Einige Zitate aus der Spielforschung die Ekard Lind zusammen getragen hat. Er sagt:
„Umwandlung fällt den Menschen nirgendwo leichter als im Spiel wo Kräfte frei gesetzt werden, die sonst Mühe bedeuten und wo Verwandlung wie von selbst das Ganze erfasst und umbaut, noch dazu in lustvoll beglückender Art und Weise.“ S 19
„Die oft abfälligen Ansichten über Spiel sind angesichts der vielen Vorteile, die es bietet, unverständlich. Die Einschätzungen reichen von „entbehrlich“ über „unnötig“ bis hin zur vermeintlichen Minderwertigkeit. Vor allem dann, wenn Spiel mit Arbeit verglichen wird, schneidet das Spiel meistens schlecht ab. Viele sehen im Spiel etwas Unvollkommenes, Vorläufiges, das später, wenn es ums Arbeiten geht, abgelegt werden muss. Weil es den Fortschritt behindere und dem Ergebnis schade, abgesehen vom Zeitverlust, den man sich im Spiel einhandeln würde. … Spiel ist nichts Vorläufiges, sondern eine besondere Daseins-Realität innerhalb einer eigenen Verhaltenskategorie im Hinblick auf Motivation, Emotion und Kommunikation, gekennzeichnet durch eigene Sinnhaftigkeit, Qualitäten und Merkmale.“ S 69
„Dort (in der Wissenschaft) wird Spiel nicht nur als eine Erscheinungsform der Kultur begriffen, sondern als eine der grundlegenden Substanzen, als formative Kraft, die Kultur entstehen lässt und verändert. „S22f
S145 „… Aussetzen von Status und Rangordnung, einem fundamentalen Kriterium für freies Spiel“
Und hier noch einige Forschungsergebnisse die Ekard Lind zusammengetragen hat:
Neurobiologie des Spiels S 36
„Spielbedingte Emotionen zeigen in der bildgebenden Darstellung des Gehirns deutlich andere Aktivierungsbereiceh (und deren Kombination) als Handlungen, die nicht auf Spiel zurückgehen. Spiel ist daher „eher ein Bewusstseinszustand als eine Aktivität“. Brown 2009
Im Spiel werden folgende „körpereigenen Drogen“ gebildet: Dopamin, Serotonin, Noradrenalin, Oxytocin, Endorphine sowie Phenethylamin (PEA).

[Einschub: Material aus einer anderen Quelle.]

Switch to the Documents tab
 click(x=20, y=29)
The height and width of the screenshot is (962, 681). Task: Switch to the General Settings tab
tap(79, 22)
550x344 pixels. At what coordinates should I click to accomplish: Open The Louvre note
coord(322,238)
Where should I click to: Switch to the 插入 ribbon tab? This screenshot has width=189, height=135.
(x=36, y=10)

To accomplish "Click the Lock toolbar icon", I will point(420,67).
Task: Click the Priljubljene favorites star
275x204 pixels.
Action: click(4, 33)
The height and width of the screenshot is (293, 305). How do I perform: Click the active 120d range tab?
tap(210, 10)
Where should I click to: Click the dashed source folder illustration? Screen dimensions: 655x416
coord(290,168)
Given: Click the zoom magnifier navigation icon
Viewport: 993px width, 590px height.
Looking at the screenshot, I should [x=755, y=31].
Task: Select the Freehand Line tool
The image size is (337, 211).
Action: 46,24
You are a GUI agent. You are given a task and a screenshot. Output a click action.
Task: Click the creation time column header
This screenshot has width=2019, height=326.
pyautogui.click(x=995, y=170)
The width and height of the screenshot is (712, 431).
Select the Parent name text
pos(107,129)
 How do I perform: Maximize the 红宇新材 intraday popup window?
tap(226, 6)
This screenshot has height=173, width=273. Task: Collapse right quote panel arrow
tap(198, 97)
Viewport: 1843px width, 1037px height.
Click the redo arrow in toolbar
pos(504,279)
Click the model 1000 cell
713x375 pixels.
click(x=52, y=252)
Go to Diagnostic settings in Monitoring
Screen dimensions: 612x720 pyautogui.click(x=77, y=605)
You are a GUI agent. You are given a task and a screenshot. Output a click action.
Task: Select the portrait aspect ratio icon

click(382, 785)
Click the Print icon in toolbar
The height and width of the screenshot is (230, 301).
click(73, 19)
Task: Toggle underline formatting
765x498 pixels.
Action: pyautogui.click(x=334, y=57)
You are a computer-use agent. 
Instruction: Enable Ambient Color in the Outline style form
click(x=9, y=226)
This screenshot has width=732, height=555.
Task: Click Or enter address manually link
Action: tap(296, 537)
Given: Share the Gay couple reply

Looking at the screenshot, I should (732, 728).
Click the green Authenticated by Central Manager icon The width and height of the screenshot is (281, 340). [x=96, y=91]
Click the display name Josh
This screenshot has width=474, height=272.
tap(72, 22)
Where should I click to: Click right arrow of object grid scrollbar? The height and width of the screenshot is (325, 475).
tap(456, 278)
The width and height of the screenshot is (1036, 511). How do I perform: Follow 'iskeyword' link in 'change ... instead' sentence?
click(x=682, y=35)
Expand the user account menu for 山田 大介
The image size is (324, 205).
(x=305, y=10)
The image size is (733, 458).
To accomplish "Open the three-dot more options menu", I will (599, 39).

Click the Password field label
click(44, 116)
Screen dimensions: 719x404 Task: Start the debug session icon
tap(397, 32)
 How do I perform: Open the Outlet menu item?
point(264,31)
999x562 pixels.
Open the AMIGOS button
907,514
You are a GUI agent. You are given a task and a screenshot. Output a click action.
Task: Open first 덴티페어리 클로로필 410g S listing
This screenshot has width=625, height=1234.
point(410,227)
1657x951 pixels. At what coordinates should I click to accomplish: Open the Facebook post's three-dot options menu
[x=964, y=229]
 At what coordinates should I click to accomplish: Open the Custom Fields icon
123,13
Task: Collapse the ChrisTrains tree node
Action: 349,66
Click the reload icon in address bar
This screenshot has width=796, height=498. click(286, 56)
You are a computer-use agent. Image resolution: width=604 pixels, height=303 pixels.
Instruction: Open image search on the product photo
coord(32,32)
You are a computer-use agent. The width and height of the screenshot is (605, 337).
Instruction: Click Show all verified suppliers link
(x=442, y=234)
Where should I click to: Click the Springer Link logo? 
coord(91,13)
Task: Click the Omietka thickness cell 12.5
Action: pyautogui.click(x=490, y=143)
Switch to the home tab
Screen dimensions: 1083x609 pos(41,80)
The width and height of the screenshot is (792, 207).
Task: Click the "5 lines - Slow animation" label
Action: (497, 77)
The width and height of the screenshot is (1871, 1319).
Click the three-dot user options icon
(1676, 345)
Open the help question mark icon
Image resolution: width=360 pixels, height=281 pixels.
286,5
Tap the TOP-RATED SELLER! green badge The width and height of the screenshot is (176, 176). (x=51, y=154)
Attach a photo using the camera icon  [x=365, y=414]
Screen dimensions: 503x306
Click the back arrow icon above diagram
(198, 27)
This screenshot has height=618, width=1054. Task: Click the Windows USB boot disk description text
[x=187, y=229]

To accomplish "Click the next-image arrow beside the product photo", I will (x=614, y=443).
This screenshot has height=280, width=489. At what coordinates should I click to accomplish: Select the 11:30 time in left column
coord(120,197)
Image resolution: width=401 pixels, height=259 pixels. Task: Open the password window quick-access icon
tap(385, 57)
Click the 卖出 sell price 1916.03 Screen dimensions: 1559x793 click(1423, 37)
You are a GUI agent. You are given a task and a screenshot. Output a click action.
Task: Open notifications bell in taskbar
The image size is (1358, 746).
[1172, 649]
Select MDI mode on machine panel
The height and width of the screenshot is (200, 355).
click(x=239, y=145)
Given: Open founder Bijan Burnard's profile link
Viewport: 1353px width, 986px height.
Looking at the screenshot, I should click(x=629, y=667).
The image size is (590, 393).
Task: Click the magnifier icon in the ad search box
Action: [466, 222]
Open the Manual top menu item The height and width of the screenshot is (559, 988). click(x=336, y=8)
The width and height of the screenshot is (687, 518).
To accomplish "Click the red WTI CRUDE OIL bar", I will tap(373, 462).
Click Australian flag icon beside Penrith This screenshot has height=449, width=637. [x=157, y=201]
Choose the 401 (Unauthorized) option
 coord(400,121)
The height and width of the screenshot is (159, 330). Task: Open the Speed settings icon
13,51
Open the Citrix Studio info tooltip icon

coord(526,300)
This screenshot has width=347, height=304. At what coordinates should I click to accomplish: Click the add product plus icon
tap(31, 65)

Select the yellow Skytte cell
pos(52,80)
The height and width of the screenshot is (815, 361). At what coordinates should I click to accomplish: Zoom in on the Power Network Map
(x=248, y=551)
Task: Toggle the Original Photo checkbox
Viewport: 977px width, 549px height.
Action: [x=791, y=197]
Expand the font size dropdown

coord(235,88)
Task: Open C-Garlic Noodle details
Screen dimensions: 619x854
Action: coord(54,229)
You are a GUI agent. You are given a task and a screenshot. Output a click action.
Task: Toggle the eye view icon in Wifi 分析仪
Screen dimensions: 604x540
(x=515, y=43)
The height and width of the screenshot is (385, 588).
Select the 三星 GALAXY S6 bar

Zum Thema Heilungsraum im Tanz:
Spiel braucht das „entspannte Feld“ das heißt Sicherheit („Playtime generally is safe time“, Bekoff 2002) und Geborgenheit, den Raum des Vertrauens (Donaldson) ebenso spielen wir nicht bei Hunger oder Durst, Krankheit, Angst oder Stress. … Geborgenheit ist wohl der einzige Begriff, der alles umschließt, was ein Lebewesen für sein Wohlergehen benötigt, unter anderem aber auch Sicherheit, Vertrauen, Liebe, Wohlbefinden und Angenommensein. …“
S 34 “ Friedrich Schiller: … der Mensch spielt nur, wo er in voller Bedeutung des Worts Mensch ist und er ist nur da ganz Mensch, wo er spielt.“
Dort wo der Tanz noch Spiel sein darf, frei, spontan, verschwenderisch, andersartig, eigen, lustvoll, dort treffen wir auf die Heilenden Kräfte im Tanz. G.F.